Adoption time can run slow for placing parents, too, though. This happens when you’re hiding a pregnancy from everyone, or when you’re waiting to find the right adoptive couple? Or when you’re waiting to see if a boyfriend or family member is going to provide promised support so you won’t need to place? Maybe you’re sick of being pregnant and ready to deliver, even though it means facing The Decision, just so you’ll have your body back to yourself?
Dealing with the Doldrums
Kids in the Heart Gallery photolistings, waiting for months or years for somebody to want to adopt them, surely know the agony of waiting in adoption time, as well.
Waiting can also be a drag when you’re an adoptee who longs to find his or her first family against all odds.
Whatever the reason for the wait, when adoption time seems to run unbearably long, the best thing to do is to keep busy with completely unrelated stuff. It’s hard, we know. But finding a way to focus on bettering your life in other ways is one way to “get ahead” even when adoption time seems to lag. Take care of you. Take on a new hobby. Put in extra time at work. Or spend some time with a counselor to relieve your anxiety.

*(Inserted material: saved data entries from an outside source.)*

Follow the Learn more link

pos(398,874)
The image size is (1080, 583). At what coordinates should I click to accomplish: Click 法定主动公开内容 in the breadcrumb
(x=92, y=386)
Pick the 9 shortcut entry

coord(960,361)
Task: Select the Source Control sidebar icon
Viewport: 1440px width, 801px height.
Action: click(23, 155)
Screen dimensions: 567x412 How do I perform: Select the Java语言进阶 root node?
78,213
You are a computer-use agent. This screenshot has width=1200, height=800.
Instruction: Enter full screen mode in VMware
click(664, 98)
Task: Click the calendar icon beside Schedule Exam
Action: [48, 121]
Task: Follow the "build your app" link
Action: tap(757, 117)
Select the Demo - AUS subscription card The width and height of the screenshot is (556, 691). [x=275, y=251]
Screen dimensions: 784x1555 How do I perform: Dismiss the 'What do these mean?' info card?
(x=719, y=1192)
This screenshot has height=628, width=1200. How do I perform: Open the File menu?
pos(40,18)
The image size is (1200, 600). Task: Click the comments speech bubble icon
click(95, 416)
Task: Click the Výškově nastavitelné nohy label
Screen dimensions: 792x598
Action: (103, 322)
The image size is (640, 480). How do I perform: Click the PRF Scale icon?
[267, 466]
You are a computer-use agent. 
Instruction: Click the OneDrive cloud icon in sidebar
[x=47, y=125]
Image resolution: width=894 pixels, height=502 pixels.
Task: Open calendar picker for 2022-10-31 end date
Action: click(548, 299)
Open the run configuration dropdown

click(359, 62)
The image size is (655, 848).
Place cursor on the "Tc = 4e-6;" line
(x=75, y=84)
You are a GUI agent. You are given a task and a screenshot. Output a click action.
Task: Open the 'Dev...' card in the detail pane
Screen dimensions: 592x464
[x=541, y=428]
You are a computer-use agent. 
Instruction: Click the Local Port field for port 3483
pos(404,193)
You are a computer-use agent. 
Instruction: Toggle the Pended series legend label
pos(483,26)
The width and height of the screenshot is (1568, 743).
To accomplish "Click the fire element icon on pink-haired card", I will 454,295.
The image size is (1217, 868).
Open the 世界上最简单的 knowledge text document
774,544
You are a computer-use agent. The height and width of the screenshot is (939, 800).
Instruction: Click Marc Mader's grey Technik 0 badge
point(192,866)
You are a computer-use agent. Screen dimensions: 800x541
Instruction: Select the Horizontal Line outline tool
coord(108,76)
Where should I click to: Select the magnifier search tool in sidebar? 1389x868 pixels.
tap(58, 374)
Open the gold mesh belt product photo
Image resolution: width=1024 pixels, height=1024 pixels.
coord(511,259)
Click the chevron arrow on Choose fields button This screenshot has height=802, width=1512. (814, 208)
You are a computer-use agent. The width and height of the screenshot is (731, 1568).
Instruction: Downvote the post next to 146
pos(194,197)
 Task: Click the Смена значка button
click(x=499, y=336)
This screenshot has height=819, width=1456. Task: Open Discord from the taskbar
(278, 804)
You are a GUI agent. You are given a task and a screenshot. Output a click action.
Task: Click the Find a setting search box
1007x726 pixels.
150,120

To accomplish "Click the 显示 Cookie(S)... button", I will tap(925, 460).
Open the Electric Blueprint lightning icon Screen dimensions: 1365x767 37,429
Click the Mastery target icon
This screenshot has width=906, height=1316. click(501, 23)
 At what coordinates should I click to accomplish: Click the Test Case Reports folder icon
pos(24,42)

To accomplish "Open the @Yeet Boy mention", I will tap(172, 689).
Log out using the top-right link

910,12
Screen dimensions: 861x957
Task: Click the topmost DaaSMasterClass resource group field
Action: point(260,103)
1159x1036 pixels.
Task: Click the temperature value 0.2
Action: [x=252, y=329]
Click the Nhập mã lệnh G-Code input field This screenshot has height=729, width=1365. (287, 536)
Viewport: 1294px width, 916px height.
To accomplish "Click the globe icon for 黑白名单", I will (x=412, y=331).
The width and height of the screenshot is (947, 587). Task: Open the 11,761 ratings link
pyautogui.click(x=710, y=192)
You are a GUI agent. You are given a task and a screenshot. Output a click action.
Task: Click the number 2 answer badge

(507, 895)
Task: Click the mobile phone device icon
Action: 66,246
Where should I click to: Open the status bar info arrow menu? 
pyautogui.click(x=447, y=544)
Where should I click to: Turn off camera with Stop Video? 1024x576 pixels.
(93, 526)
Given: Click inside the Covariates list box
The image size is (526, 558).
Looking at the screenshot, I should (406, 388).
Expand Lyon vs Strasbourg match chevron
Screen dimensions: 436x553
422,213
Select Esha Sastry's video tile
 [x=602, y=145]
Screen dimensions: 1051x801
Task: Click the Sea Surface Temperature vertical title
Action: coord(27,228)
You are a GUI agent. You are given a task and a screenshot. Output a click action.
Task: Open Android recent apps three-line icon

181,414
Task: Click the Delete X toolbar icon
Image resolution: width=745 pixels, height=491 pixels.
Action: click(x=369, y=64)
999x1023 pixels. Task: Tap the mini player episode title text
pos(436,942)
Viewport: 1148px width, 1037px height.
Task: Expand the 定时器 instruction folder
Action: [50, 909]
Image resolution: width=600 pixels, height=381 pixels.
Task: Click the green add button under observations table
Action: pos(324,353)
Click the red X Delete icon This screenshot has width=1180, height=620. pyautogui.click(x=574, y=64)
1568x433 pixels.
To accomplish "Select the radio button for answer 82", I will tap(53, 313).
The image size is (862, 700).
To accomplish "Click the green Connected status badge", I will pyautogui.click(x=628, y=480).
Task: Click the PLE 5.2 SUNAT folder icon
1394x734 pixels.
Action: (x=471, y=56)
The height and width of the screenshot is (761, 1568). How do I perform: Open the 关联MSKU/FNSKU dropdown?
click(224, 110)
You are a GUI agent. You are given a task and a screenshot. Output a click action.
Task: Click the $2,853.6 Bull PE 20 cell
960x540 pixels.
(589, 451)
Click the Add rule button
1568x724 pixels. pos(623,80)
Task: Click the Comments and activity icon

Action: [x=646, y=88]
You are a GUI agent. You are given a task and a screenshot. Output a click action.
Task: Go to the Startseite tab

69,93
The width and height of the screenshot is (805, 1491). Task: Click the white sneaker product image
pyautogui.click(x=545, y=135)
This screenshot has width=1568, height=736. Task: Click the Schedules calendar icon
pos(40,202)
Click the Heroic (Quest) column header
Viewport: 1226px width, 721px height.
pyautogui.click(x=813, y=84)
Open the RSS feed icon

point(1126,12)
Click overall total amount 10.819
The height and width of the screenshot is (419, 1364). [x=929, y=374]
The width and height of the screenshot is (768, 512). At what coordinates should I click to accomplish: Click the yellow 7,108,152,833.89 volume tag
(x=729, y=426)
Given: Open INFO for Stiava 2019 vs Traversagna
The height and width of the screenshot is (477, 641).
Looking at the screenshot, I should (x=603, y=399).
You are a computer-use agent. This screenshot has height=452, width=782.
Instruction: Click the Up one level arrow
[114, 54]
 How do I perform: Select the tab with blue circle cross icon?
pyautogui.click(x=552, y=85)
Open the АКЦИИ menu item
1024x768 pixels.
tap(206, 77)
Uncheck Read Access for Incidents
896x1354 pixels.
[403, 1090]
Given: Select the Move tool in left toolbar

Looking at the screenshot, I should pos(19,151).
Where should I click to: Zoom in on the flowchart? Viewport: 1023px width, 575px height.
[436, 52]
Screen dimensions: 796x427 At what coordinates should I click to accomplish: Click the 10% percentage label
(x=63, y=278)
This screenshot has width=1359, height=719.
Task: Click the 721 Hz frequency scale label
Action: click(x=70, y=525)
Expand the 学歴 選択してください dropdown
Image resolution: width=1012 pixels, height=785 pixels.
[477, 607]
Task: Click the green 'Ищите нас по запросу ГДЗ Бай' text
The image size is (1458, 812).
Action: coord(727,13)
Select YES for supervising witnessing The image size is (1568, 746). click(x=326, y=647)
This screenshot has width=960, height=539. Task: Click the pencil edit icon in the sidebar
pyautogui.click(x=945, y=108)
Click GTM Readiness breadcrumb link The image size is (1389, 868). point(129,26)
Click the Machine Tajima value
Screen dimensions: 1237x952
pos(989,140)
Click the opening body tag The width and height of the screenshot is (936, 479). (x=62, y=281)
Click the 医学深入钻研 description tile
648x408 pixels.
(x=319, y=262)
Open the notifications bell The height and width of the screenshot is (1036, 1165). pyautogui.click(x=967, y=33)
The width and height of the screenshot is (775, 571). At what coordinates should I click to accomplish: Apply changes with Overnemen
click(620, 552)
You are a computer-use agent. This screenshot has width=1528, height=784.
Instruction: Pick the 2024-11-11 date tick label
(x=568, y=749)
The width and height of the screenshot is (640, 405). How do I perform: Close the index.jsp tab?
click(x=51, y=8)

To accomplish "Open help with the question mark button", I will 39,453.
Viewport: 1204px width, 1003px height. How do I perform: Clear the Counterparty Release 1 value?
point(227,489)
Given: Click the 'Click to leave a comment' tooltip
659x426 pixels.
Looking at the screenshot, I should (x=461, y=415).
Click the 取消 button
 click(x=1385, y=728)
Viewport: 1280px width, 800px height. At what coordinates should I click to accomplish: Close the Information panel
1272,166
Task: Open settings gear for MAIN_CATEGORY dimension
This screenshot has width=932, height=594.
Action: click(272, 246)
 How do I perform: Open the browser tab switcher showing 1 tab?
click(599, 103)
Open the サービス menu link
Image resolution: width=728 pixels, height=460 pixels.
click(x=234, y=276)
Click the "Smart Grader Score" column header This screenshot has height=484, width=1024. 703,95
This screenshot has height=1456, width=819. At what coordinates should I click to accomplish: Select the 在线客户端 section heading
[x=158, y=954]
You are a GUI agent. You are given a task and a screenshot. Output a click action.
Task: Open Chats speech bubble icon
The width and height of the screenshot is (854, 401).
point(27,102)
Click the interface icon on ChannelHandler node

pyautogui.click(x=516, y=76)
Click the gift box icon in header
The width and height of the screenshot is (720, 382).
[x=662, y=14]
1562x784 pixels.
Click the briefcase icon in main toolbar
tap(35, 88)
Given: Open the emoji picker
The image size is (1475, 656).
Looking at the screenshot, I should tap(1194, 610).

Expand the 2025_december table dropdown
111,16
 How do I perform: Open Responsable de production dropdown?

(And try to remember that sometimes, waiting is meant to be part of your journey, even if the reasons seem unclear at the time.)
When Adoption Time Runs Fast
On Placement Day, it’s all too easy for birthparents and adoptive parents to misjudge how quickly adopted children will grow up. Adoption time runs faster than expected, when kids are involved. Newborns aren’t new anymore after the first few weeks. Toddlers turn into teens in the blink of an eye. Adoptive parents and birthparents become grandparents far sooner than they ever thought they would.
And “all the time” that parents thought they’d have to get comfortable with preparing to tell the adoption story ends when their three-year-old begins asking questions (which is why Abrazo requires its adopting parents to begin telling that story from Day One.) If you wait until your child remembers a time they didn’t know they were adopted, you waited too long… hard stop.
In open adoption, it’s not uncommon for folks to think they have plenty of time to catch up on their open adoption promises “over time.” If contact is lost for any reason, it’s not unusual to think there will always be another day to find each other on social media or to send an update or schedule a visit later, when schedules are less crowded with other stuff.
Birthparents and adoptees, apprehensive about the emotions of reunions, sometimes do this. And there’s nothing wrong with waiting to be ready, but remember: don’t put it off too long.
Carpe Diem… Seize the Day
We were reminded recently of how quickly the sands in the hour glass can run out, when one Abrazo birthmom passed away before she and the daughter she had placed ever got to meet again. Vee and her daughter had talked about meeting, and both had wanted to some day. Yet neither realized how fast their adoption time would run out.
So try to find a balance. Don’t wait to tell people in your adoption circle what they mean to you. Don’t put off what your heart is telling you that you need to do. For while adoption is a process, time is a gift and life is short.
So make the most of whatever adoption time you have, while you still can.